For decades, keratoplasty defined the end stage of keratoconus management. At the 10th Congress of the Swiss Academy of Ophthalmology (SAoO), held at the KKL Luzern, that assumption was examined critically—and with some discomfort. The question posed was deliberately direct: will keratoplasty for keratoconus still be needed in 2040?

This question framed a scientific presentation by ELZA corneal, cataract, and refractive surgeon, Emilio Torres-Netto, MD, PhD, FEBO, FWCRS. Rather than arguing for the disappearance of transplantation, the lecture explored how its role has already begun to contract and specialize as earlier, less invasive interventions have matured. Will Keratoplasty for Keratoconus Still Be Needed in 2040? Historically, penetrating and later lamellar keratoplasty were unavoidable for many patients with progressive ectasia.

Dr. Emilio Torres-Netto on stage at the KKL Lucerne during SAoO 2026.

Over the past two decades, however, the clinical trajectory of keratoconus has changed. Earlier diagnosis through advanced tomography, widespread adoption of CXL, and the increasing use of corneal regularization strategies have shifted intervention to much earlier stages of disease. As a result, fewer patients now progress to the level of corneal failure that once made transplantation inevitable.

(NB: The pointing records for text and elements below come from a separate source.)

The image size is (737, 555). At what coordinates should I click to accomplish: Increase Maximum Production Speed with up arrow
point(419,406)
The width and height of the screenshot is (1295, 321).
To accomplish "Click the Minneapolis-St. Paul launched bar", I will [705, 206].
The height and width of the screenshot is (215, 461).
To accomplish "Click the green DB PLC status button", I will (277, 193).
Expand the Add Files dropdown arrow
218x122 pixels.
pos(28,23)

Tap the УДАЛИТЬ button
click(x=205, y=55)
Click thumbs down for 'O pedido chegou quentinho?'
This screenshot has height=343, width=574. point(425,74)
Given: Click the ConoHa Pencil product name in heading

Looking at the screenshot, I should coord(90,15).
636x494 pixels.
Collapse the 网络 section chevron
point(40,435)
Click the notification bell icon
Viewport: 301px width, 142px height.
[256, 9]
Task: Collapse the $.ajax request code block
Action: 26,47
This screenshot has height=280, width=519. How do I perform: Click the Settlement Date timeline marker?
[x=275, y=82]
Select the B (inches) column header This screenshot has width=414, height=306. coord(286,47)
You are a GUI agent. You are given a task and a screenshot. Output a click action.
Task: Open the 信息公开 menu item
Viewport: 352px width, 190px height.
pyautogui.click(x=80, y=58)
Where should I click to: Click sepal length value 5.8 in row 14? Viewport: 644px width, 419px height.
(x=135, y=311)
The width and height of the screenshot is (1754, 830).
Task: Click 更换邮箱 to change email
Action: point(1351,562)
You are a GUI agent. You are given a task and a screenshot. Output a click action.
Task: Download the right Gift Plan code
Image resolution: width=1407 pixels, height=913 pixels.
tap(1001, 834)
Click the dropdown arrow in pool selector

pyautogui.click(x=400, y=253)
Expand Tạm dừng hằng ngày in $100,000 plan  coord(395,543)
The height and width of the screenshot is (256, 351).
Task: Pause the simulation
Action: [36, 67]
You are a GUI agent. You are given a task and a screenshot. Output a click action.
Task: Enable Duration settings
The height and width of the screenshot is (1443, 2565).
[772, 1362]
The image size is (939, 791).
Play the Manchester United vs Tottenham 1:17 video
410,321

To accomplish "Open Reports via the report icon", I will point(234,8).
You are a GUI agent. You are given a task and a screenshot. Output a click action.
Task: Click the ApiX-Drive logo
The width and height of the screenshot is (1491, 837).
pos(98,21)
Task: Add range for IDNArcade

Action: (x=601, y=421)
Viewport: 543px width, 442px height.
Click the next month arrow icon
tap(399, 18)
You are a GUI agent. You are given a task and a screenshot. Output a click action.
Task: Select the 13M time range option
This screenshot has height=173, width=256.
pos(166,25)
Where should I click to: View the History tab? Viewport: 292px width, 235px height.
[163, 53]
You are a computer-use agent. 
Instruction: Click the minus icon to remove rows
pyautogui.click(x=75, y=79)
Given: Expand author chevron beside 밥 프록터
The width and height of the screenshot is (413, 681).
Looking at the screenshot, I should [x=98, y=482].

In his SAoO presentation, Dr. Torres-Netto reviewed these developments through the lens of long-term clinical outcomes. He emphasized that while keratoplasty has become less frequent, it has not become redundant. Advanced scarring, late presentation, biomechanical collapse, and contact lens intolerance continue to define a subgroup of patients for whom transplantation remains appropriate. What has changed is the context: keratoplasty is increasingly a selective intervention rather than a default endpoint.

The lecture also addressed how lamellar techniques and tissue-sparing approaches have refined surgical indications and outcomes when transplantation is required. In parallel, the expanding repertoire of non-transplant interventions has raised a more nuanced question – not whether keratoplasty will disappear, but how rarely it may be needed if disease progression is identified and stabilized early enough.

 

Within the broader framework of the SAoO congress, which this year celebrated its tenth edition with a clinically focused and forward-looking program, the presentation served as a reminder that progress in keratoconus management has been incremental, evidence-driven, and cumulative. By 2040, keratoplasty is likely to remain part of the therapeutic landscape – but for fewer patients, and for clearer reasons than ever before.